A Perplexity spokesperson said the company has not yet received the lawsuit, but "will always fight vigorously for users’ rights to freely and fairly
access public knowledge."
"Our approach remains principled and responsible as we provide factual answers with accurate AI, and we will not tolerate threats against openness and
the public interest," the spokesperson said in an email to MediaPost.
A SerApi representative reportedly said the company disagrees with the allegations and will
"vigorously defend" itself in court. Oxylabs also reportedly said
it will defend itself in court.
Reddit's complaint includes a claim that all defendants are violating the Digital Millennium Copyright Act anti-circumvention provisions, which
prohibit anyone from bypassing or impairing technological measures that control access to copyrighted material.
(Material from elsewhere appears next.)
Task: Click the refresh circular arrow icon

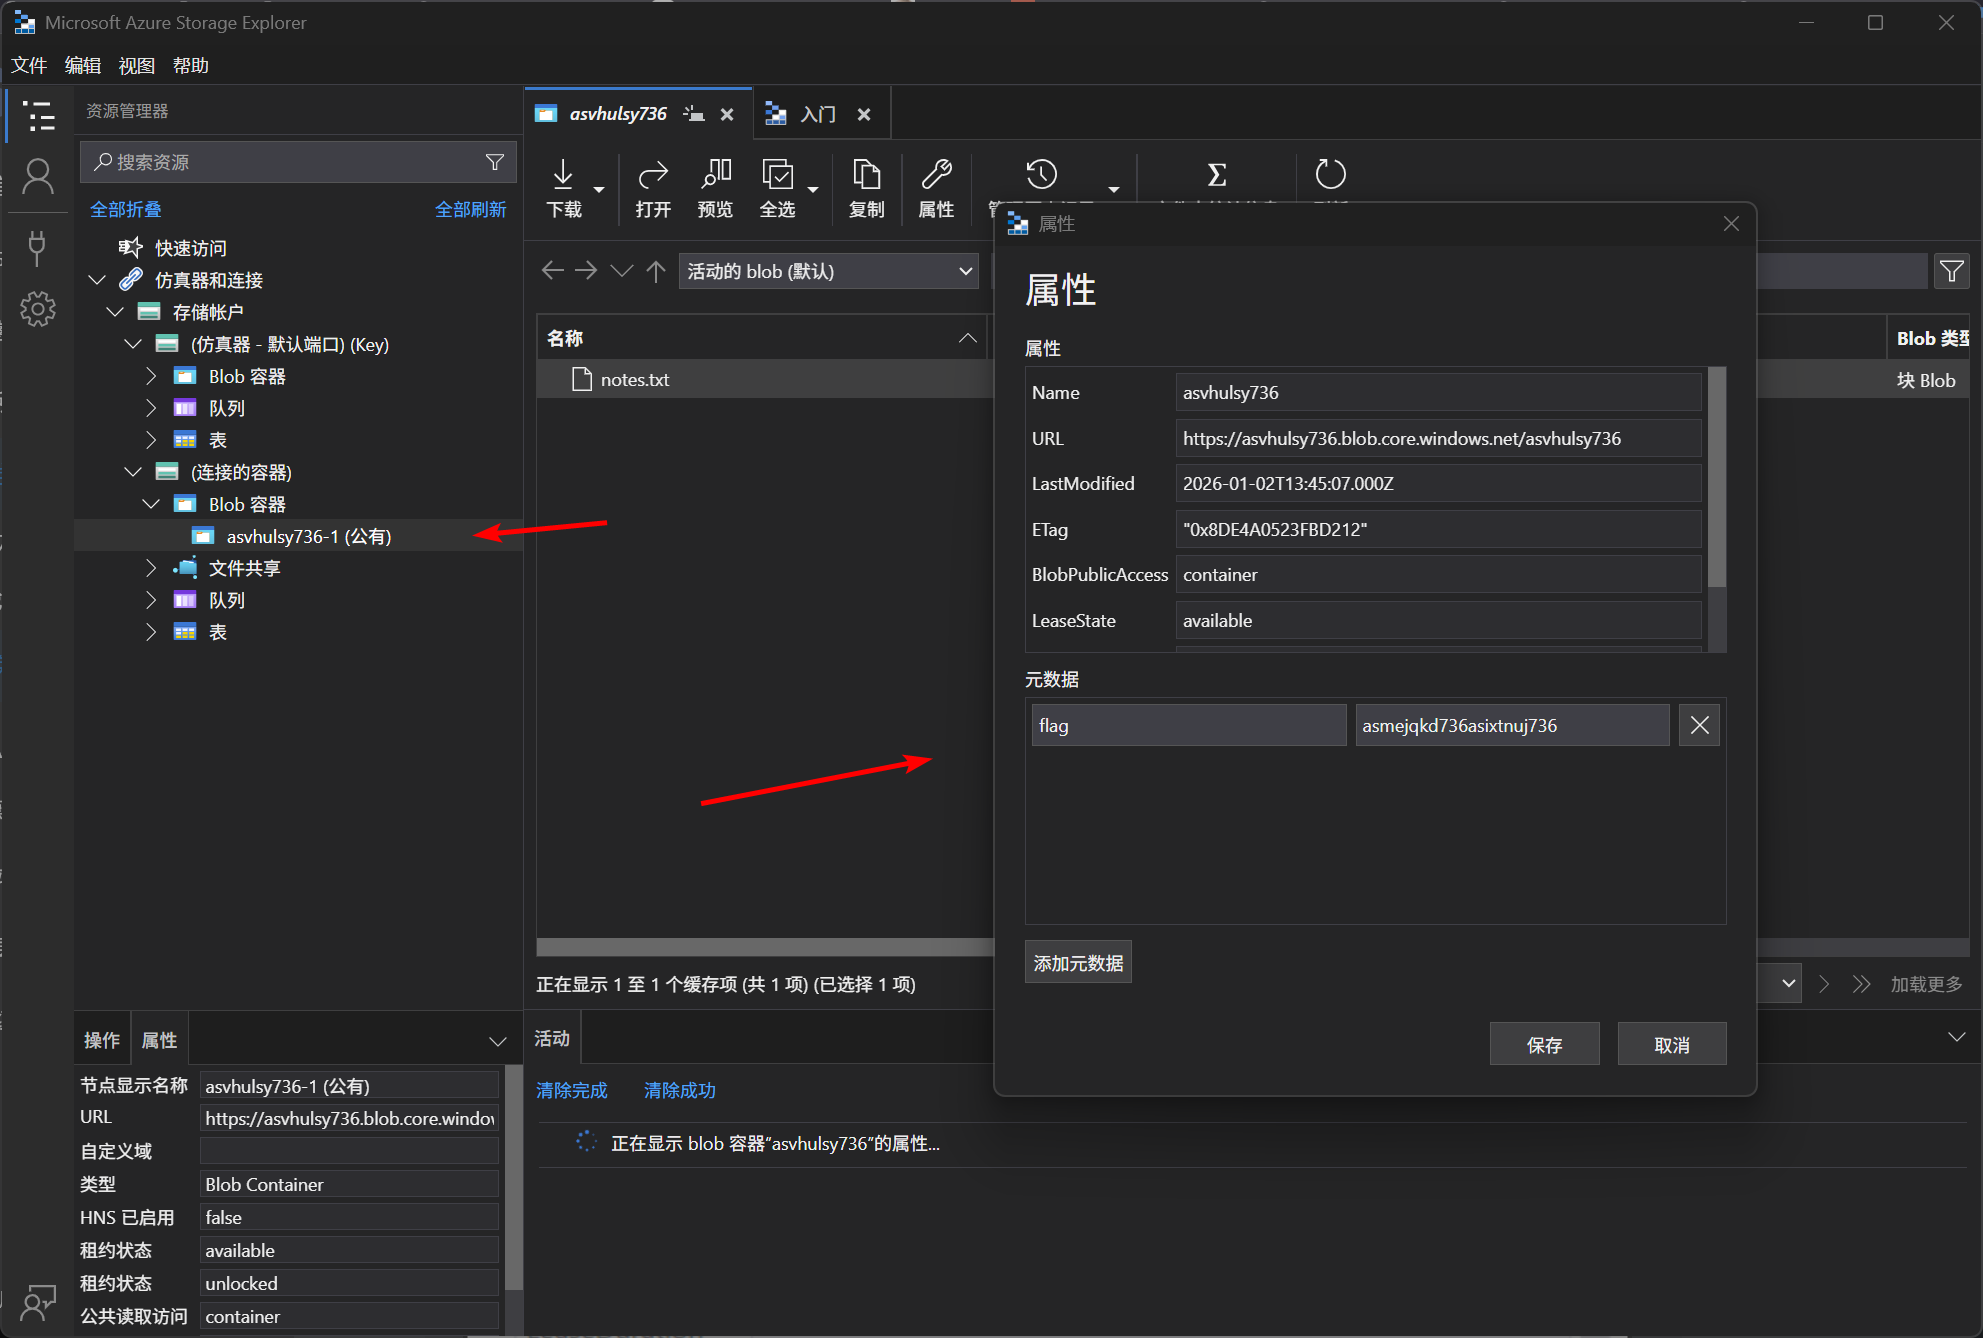Action: point(1330,175)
Reddit -- which is also suing Anthropic for allegedly scraping data -- says in the new
complaint that its "vast corpus of human-generated content is widely seen as invaluable to AI companies," adding that its content is "particularly well-suited" to training large language models
because its "data and information constantly grows and regenerates as users come and interact with their communities and each other."
The company adds that it "expressly
prohibits" outside companies from using its content for training artificial intelligence, unless those companies have an agreement with Reddit, and it "routinely blocks scrapers that attempt to access
and scrape data unless they agree to the privacy and data restrictions in Reddit’s policies."